Observa-se, que esses preceitos são espécies de desigualdades que o próprio legislador constituinte estabeleceu, visando proteger certos grupos que ainda necessitam de amparo da lei. Segundo Araújo e Nunes Junior, apud Lenza (2009, p. 680):

O constituinte tratou de proteger certos grupos que, a seu entender necessitam tratamento diverso. Enfocando-os a partir de uma realidade histórica de marginalização social ou de hipossuficiência decorrente de outros fatores, cuidou de estabelecer medidas de compensação buscando concretizar, ao menos em parte, uma igualdade de oportunidades com os demais indivíduos, que não sofreram as mesmas espécies de restrições.

Portanto, houve grandes avanços na legislação brasileira, de 1.962 até a Constituição Federal de 1.988 quanto aos direitos da mulher e sua participação na sociedade, pelos quais foi conquistando a tão almejada igualdade de direitos e obrigações para com os homens, com sua inclusão social.

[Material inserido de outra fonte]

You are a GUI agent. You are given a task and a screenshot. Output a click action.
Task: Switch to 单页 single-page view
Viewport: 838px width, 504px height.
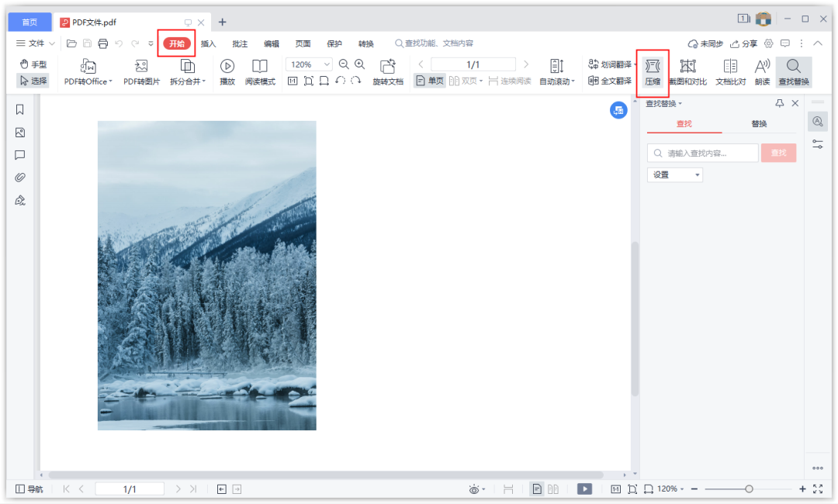429,80
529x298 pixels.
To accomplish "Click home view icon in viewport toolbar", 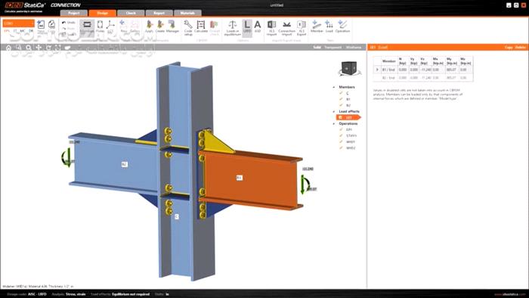I will pyautogui.click(x=8, y=48).
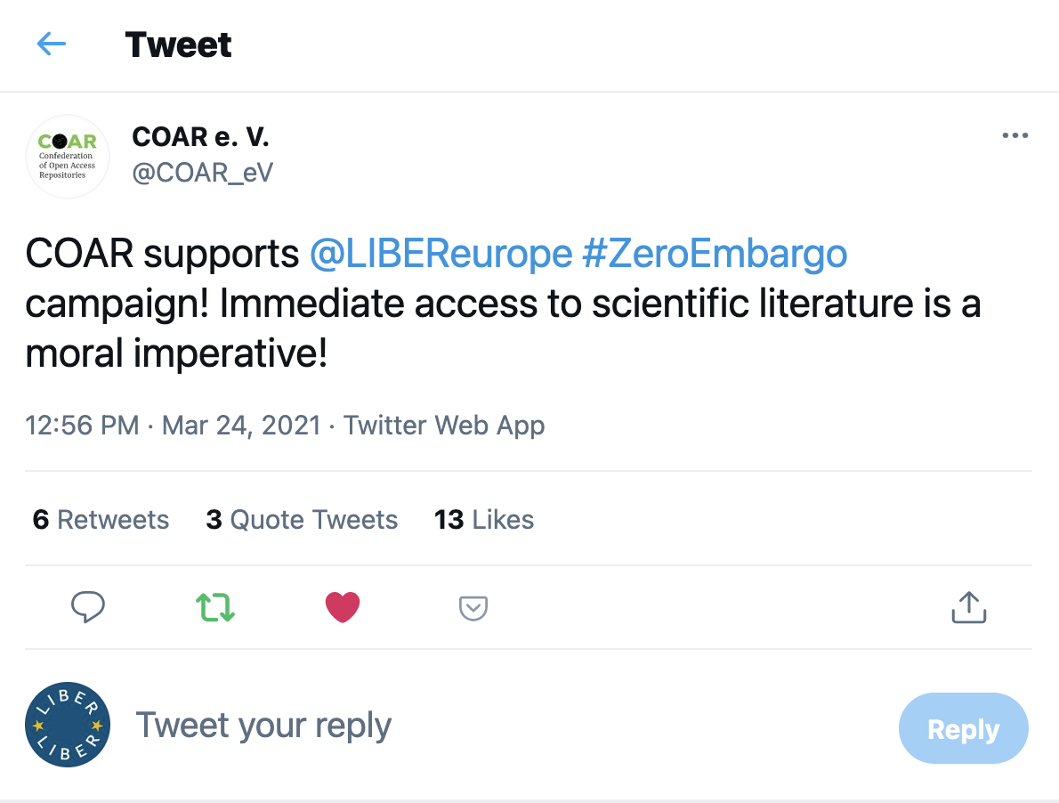Open the #ZeroEmbargo hashtag
Screen dimensions: 1059x803
tap(715, 255)
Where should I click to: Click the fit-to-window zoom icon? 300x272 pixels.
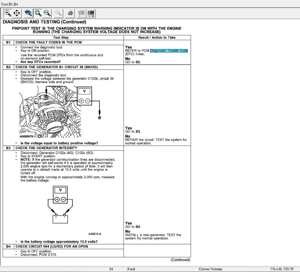coord(38,13)
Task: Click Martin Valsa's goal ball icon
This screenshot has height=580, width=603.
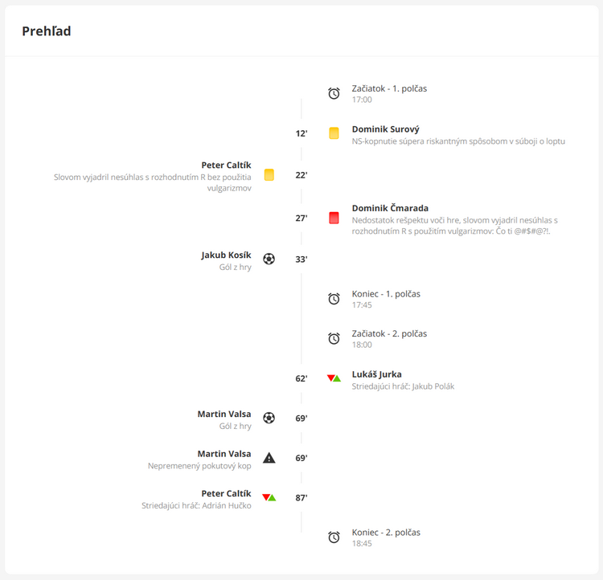Action: pyautogui.click(x=269, y=418)
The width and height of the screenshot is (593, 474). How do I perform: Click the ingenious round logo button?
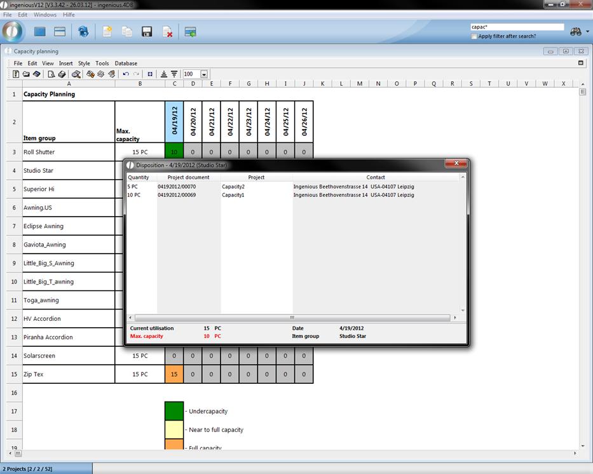13,31
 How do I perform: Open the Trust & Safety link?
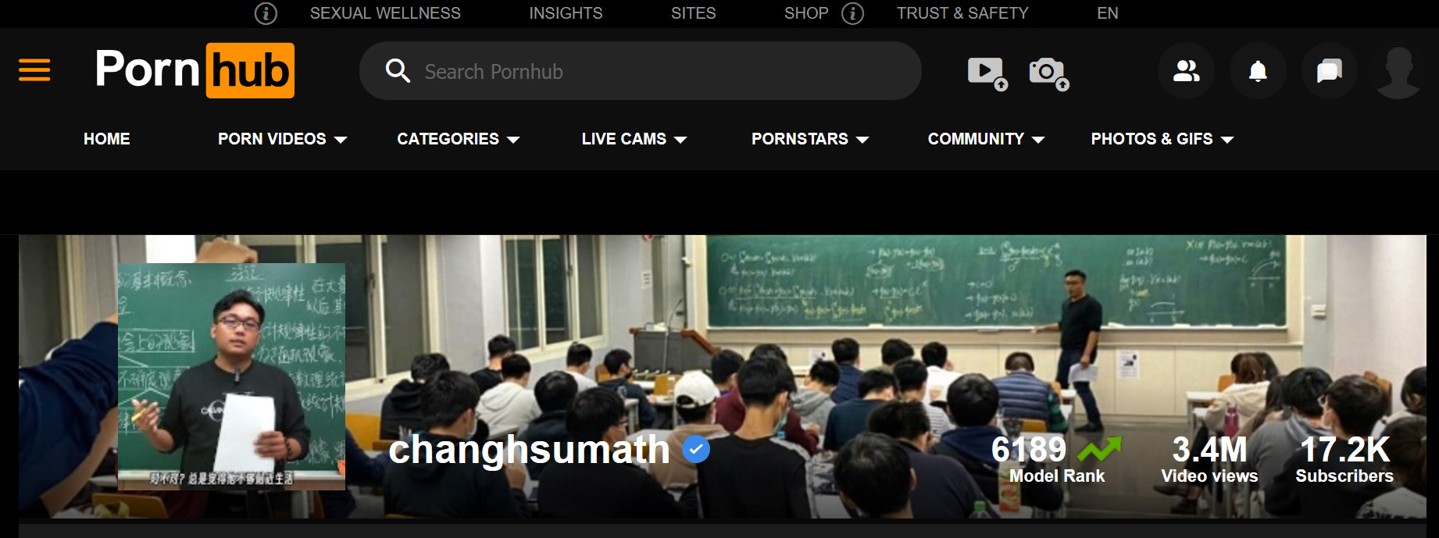(962, 13)
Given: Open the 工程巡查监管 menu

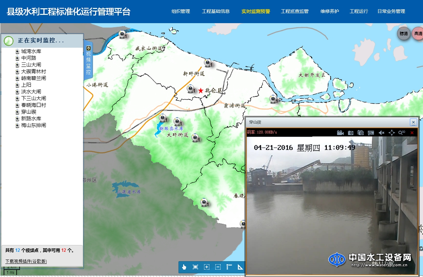Looking at the screenshot, I should [295, 11].
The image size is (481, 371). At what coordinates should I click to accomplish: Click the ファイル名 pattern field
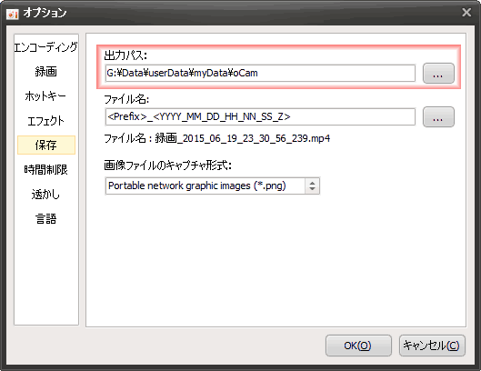point(260,116)
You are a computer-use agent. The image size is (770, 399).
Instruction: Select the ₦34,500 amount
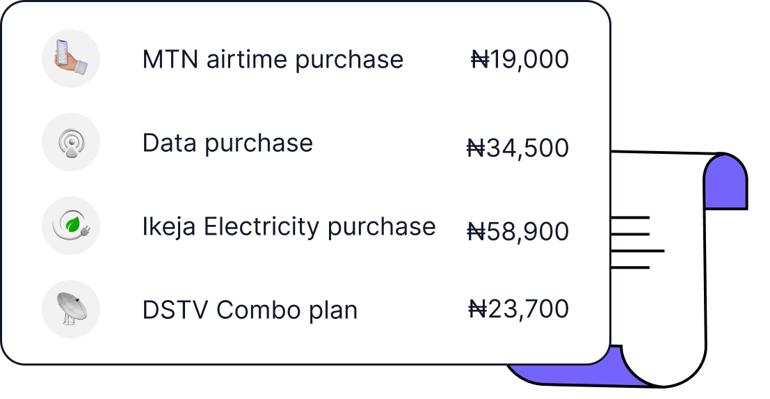coord(518,148)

1.1 A violência doméstica e familiar contra a mulher

A violência doméstica ou familiar contra a mulher decorre dos membros de sua comunidade familiar, por parentesco natural, civil ou por afinidade. Afirma Dias (2007, p.13) que "a violência freqüentemente está ligada ao uso da força física, psicológica ou intelectual para obrigar outra pessoa a fazer algo que não quer".

A Lei nº 11.340/06 em seu artigo 7° define as formas de violência doméstica ou familiar contra a mulher, que podem ser física, psicológica, sexual, patrimonial ou moral. Tanto homens como mulheres são atingidos pela violência, porém, de forma diferenciada. Geralmente, os homens são vítimas da violência praticada no espaço público, ao passo que mulheres, sofrem com aquela que se manifesta em seus próprios lares, muitas vezes praticada pelo marido ou companheiro.

Também conhecida como violência de gênero, a violência doméstica vem de tempos remotos, devido à cultura machista. Ao homem era dado o direito de dominar sua mulher, podendo atingir os limites da violência. Assim, para Silva Júnior (2006):

Violência baseada no gênero é aquela praticada pelo homem contra a mulher que revele uma concepção masculina da dominação social (patriarcado), propiciada por relações culturalmente desiguais entre os sexos, nas quais o masculino define sua identidade social como superior à feminina, estabelecendo uma relação de poder e submissão que chega mesmo ao domínio do corpo da mulher.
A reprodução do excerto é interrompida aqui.